_EXCERTO PARA LEITURA_.
/---
Por Anabela Mota Ribeiro l Fotografia de Pedro Ferreira
A palavra é uma arma e a intervenção a sua divisa.
A antropóloga Ana Lopes escreveu Trabalhadores do Sexo, Uni-vos. Um mundo do qual muito se diz, mas do qual muito pouco se sabe.
O livro Trabalhadores do Sexo, Uni-vos abre com uma citação de Marx: “Os filósofos têm apenas interpretado o mundo de maneira diferente; a questão, porém, é transformá-lo.” A antropóloga Ana Lopes cita o filósofo no seu livro e apresenta o activismo e a participação cívica como essenciais à sua vida.
É uma “menina de boas famílias” que trabalhou na indústria do sexo durante quatro anos (como operadora de linhas eróticas, modelo e dançarina de striptease). Simultaneamente, desenvolveu a sua tese de doutoramento na Universidade de East London sobre os direitos e a organização laboral nesta indústria. É uma tese polémica, condensada num livro recentemente editado em Portugal pela Dom Quixote.
Ana Lopes tem 27 anos e regressou agora a Portugal, onde trabalha na criação de uma nova associação: “Tem como objectivo fomentar e desenvolver a sustentabilidade daquilo a que chamamos a sociedade civil. Para que os cidadãos possam cada vez mais influenciar o local onde vivem, a sociedade onde vivem, o mundo onde vivem.”
\---
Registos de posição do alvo
/---
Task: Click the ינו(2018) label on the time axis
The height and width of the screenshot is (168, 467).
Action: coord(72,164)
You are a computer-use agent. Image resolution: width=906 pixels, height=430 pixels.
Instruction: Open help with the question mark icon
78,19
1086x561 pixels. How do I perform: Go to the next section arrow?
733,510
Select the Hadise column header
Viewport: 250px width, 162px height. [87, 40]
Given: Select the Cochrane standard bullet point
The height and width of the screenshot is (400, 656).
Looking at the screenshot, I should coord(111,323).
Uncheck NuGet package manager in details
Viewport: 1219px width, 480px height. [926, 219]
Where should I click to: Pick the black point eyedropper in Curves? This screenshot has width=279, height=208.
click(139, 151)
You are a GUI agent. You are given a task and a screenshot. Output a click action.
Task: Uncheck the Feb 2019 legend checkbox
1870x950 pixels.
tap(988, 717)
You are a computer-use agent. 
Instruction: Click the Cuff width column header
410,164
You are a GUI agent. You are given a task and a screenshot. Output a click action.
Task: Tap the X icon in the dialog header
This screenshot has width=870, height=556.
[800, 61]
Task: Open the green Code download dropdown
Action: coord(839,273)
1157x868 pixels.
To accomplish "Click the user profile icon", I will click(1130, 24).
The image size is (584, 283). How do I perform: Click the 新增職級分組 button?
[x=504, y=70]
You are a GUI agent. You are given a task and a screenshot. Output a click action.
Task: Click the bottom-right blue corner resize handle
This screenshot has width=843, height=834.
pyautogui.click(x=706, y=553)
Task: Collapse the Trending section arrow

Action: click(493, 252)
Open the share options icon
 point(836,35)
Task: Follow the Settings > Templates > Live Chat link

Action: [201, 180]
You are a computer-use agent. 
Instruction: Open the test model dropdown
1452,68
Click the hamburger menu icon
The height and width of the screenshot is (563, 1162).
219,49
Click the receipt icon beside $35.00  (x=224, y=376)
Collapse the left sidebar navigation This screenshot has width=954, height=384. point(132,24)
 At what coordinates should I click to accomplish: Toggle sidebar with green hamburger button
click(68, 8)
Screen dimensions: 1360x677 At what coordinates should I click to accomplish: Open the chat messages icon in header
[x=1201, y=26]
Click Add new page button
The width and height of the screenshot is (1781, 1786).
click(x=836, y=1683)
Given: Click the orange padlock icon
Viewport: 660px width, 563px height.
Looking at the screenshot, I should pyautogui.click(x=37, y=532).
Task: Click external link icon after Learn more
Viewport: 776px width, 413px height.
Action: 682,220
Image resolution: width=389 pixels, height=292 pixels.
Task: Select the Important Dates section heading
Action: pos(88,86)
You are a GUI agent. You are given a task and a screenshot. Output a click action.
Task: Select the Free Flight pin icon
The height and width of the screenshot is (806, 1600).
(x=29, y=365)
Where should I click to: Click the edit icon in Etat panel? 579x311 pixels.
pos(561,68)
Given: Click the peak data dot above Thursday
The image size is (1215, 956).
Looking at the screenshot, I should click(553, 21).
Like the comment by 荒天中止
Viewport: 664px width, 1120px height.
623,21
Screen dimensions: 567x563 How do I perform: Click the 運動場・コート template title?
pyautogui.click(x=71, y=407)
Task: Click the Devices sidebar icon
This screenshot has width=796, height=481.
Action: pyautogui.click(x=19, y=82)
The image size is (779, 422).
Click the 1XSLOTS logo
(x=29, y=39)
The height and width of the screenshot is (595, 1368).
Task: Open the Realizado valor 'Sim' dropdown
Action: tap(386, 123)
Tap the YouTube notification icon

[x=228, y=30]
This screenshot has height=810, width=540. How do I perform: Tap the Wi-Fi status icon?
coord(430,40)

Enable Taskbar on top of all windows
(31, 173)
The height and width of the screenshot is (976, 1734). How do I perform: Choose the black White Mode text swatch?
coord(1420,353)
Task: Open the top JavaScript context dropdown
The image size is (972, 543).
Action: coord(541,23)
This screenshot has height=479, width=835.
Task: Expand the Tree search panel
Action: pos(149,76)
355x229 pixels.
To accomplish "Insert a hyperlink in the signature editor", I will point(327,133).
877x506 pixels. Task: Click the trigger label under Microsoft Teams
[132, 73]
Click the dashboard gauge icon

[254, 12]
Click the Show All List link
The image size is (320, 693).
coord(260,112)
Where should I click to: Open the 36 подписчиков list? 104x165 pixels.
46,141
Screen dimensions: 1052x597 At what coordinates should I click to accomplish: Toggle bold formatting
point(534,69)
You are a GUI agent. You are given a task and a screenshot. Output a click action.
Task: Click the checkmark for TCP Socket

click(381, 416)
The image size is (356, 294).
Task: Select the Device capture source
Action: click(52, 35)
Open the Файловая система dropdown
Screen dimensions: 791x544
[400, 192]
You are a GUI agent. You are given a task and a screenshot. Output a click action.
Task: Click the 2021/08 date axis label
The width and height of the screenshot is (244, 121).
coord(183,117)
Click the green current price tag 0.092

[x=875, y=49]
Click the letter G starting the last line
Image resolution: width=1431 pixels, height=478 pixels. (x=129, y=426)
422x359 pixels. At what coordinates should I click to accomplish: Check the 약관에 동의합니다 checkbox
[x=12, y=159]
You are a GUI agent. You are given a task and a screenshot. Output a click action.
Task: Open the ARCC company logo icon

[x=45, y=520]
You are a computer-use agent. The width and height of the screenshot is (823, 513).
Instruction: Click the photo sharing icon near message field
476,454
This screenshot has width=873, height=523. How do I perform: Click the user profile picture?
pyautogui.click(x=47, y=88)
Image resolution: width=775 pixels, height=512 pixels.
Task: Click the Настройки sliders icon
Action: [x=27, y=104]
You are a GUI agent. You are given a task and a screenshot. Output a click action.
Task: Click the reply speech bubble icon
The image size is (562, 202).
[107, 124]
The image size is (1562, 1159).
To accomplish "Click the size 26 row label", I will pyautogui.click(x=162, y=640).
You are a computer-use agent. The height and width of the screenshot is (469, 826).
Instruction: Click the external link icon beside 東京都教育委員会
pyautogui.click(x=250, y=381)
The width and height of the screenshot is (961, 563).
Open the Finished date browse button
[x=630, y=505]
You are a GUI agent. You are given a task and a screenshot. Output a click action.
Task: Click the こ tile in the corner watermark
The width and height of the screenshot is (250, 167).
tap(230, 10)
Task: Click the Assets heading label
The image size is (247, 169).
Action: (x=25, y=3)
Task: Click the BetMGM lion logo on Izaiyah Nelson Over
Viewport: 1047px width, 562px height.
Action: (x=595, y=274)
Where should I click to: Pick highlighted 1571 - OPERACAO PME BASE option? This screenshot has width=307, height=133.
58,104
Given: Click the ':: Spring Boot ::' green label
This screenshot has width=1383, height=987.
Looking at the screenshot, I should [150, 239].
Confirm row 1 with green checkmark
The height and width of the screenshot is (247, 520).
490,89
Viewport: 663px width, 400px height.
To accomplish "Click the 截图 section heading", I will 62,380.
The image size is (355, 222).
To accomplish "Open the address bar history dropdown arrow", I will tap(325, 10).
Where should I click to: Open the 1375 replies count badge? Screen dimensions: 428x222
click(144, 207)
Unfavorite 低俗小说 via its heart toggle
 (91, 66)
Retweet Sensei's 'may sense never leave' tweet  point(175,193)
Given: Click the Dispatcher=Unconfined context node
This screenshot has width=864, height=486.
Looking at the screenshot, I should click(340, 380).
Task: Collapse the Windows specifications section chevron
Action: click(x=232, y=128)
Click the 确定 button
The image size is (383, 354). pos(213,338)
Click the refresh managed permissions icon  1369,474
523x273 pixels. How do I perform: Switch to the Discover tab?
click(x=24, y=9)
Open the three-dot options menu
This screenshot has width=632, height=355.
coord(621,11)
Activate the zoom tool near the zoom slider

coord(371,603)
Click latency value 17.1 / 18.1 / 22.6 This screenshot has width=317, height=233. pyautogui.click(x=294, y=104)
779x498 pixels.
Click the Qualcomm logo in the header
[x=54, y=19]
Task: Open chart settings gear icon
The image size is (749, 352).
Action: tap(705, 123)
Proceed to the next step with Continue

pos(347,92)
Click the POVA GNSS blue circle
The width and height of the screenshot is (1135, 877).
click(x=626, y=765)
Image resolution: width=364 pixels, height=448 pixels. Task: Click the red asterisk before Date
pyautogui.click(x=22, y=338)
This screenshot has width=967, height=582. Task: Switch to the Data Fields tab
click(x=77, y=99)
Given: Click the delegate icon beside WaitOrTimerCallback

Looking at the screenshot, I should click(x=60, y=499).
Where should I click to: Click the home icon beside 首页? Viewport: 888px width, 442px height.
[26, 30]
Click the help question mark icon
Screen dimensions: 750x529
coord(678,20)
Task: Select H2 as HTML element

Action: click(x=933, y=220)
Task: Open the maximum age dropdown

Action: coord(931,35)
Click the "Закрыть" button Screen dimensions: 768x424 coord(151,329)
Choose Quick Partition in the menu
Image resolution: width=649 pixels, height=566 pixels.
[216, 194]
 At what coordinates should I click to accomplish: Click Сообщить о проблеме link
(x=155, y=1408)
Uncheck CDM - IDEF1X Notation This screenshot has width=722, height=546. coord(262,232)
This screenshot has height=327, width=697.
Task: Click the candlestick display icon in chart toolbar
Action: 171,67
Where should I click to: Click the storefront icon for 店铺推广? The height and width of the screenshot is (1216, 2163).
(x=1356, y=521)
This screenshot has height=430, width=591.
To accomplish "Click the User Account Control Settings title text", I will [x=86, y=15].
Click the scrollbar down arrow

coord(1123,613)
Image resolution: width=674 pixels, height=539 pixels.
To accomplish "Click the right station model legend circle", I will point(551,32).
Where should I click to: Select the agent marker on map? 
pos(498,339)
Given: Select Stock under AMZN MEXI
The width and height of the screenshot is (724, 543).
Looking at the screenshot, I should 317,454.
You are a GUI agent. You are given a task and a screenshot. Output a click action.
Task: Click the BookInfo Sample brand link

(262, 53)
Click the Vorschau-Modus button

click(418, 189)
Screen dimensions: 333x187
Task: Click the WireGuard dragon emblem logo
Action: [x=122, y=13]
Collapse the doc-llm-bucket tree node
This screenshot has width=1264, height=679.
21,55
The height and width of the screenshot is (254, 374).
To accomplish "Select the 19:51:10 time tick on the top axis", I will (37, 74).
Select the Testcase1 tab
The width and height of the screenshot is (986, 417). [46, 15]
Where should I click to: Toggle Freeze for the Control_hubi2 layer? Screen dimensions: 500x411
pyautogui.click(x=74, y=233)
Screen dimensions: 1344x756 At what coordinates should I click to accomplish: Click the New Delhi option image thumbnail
\---
_TAREFA 1_.
Transcreva do texto sobre Ana Lopes tudo o que vai de "A antropóloga Ana Lopes escreveu" até "à sua vida.".
_TAREFA 2_.
Responda às seguintes perguntas com base no texto sobre Ana Lopes:
(a) Durante quantos anos trabalhou Ana Lopes na indústria do sexo?
(b) Em que universidade desenvolveu ela a sua tese de doutoramento?
(c) Que editora publicou o livro em Portugal?
_TAREFA 3_.
Escreva a continuação do texto sobre Ana Lopes a partir do ponto em que termina.

_RESPOSTA ESCRITA 1_.
A antropóloga Ana Lopes escreveu Trabalhadores do Sexo, Uni-vos. Um mundo do qual muito se diz, mas do qual muito pouco se sabe.
O livro Trabalhadores do Sexo, Uni-vos abre com uma citação de Marx: “Os filósofos têm apenas interpretado o mundo de maneira diferente; a questão, porém, é transformá-lo.” A antropóloga Ana Lopes cita o filósofo no seu livro e apresenta o activismo e a participação cívica como essenciais à sua vida.

_RESPOSTA ESCRITA 2_.
(a) Durante quatro anos.
(b) Na Universidade de East London.
(c) A Dom Quixote.

_RESPOSTA ESCRITA 3_.
“Se pensa que vai aqui encontrar descrições picantes do mundo do sexo e da prostituição está enganado”, escreve na contracapa do seu livro. Mais do que o resumo da sua tese de doutoramento, pode ser lido como um manifesto político?
Pode. Escolhi fazer um doutoramento muito político. Comecei por querer fazer uma investigação ortodoxa da indústria do sexo. Achei que era um tema fascinante, do qual se fala muito, mas do qual se sabe muito pouco.
Empenhada
Dedicada à sua causa, Ana Lopes afirma: “Quero fazer deste mundo um mundo melhor e mais justo.”
Há em relação ao grupo um sentimento de pertença – é one of them. Se não tivesse pertencido à indústria do sexo, teria esta visão que lhe permitiu fazer uma tese de doutoramento tão original?
Penso que não. Não sentiria autoridade para falar destas coisas da forma como falo, teria sempre de dizer “acho que”, “penso que”. Como já fiz parte e sou uma activista internacional, sinto-me à vontade para falar em “nós”.
Quando nos referimos à indústria do sexo, temos quase sempre uma atitude moralista...
Não sou diferente das outras pessoas. Até há alguns anos, nunca tinha pensado nestas questões. Descartar-me desses resquícios foi à força de passar muito tempo com trabalhadores do sexo, de me aperceber que são trabalhadores como quaisquer outros, que não há nada de transcendente nesta coisa de vender serviços e fantasias sexuais.
Disse “vender serviços sexuais” e não “vender o corpo”.
É das tais coisas que nos habituamos a ouvir e que não questionamos. Não é o corpo que se vende, vende-se um serviço, que é feito com o corpo, se for – pode ser um serviço de voz, como é feito nos telefones. A maioria das pessoas com quem convivi não sente esse problema da venda de um serviço que é feito com o corpo. Se tivesse ido à Conferência Europeia de Profissionais do Sexo , tinha estado com um grupo de 200 pessoas de quase todos os países europeus que têm essa postura: “Eu não sou uma aberração.”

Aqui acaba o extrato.